▶ **Problem requirements**: Lines below starting with the line with "Given: Bookmark the first tweet" and going on through the line with "Image resolution: width=804" must be output exactly; the rest of the records must be left out.

START Material for this task

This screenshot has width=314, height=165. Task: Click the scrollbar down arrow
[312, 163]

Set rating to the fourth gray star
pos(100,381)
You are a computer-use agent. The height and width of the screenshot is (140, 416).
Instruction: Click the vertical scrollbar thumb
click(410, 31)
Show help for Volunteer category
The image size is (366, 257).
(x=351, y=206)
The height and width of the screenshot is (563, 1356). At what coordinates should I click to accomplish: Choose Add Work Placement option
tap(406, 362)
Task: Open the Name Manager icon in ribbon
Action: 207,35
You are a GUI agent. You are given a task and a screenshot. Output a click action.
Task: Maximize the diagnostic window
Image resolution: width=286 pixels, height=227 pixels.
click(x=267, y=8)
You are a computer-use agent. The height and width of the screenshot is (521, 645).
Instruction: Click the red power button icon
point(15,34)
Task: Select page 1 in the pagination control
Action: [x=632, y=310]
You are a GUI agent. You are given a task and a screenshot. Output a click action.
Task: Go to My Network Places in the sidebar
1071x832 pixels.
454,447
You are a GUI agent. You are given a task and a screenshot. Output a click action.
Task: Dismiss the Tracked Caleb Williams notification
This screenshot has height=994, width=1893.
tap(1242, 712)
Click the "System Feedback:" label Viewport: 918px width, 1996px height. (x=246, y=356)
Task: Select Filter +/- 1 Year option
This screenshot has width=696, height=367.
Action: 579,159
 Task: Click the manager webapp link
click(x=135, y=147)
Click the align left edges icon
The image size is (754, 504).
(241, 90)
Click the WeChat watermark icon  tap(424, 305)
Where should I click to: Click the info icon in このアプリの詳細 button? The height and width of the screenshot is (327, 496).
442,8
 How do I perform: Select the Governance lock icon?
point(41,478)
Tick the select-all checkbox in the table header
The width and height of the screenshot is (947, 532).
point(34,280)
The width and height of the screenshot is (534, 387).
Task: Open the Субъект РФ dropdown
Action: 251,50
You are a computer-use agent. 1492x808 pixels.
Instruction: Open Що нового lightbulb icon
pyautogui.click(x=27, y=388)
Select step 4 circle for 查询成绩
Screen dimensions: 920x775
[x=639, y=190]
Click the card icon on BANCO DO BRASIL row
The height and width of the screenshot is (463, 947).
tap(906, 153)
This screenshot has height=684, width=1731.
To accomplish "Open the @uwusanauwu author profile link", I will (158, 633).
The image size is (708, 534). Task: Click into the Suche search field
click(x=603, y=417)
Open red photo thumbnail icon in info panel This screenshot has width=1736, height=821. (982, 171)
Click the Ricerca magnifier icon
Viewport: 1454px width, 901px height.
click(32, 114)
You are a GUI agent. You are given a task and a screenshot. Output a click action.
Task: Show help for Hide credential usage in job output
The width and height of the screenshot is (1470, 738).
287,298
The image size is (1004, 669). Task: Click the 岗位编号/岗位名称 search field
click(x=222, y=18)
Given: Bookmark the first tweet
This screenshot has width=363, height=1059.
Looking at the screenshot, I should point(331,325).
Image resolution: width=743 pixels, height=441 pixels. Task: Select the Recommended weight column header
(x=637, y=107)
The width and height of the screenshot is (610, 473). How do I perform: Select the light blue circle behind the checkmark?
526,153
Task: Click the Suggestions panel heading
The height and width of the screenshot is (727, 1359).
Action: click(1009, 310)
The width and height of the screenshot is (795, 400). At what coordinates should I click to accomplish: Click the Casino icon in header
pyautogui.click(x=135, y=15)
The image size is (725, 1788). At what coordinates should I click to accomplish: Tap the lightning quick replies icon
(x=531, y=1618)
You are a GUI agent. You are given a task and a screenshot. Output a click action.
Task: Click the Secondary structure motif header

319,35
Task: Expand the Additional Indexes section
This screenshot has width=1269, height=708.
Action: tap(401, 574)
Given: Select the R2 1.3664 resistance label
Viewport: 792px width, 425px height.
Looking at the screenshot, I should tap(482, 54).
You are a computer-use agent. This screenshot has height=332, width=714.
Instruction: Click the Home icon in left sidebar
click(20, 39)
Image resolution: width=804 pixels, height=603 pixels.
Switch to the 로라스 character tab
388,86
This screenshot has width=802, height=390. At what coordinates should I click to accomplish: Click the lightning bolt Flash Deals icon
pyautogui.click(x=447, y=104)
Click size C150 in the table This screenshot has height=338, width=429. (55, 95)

END Material for this task

▶ **Response**:
Given: Bookmark the first tweet
This screenshot has width=363, height=1059.
Looking at the screenshot, I should point(331,325).
Image resolution: width=743 pixels, height=441 pixels. Task: Select the Recommended weight column header
(x=637, y=107)
The width and height of the screenshot is (610, 473). How do I perform: Select the light blue circle behind the checkmark?
526,153
Task: Click the Suggestions panel heading
The height and width of the screenshot is (727, 1359).
Action: click(1009, 310)
The width and height of the screenshot is (795, 400). At what coordinates should I click to accomplish: Click the Casino icon in header
pyautogui.click(x=135, y=15)
The image size is (725, 1788). At what coordinates should I click to accomplish: Tap the lightning quick replies icon
(x=531, y=1618)
You are a GUI agent. You are given a task and a screenshot. Output a click action.
Task: Click the Secondary structure motif header

319,35
Task: Expand the Additional Indexes section
This screenshot has width=1269, height=708.
Action: tap(401, 574)
Given: Select the R2 1.3664 resistance label
Viewport: 792px width, 425px height.
Looking at the screenshot, I should tap(482, 54).
You are a computer-use agent. This screenshot has height=332, width=714.
Instruction: Click the Home icon in left sidebar
click(20, 39)
Image resolution: width=804 pixels, height=603 pixels.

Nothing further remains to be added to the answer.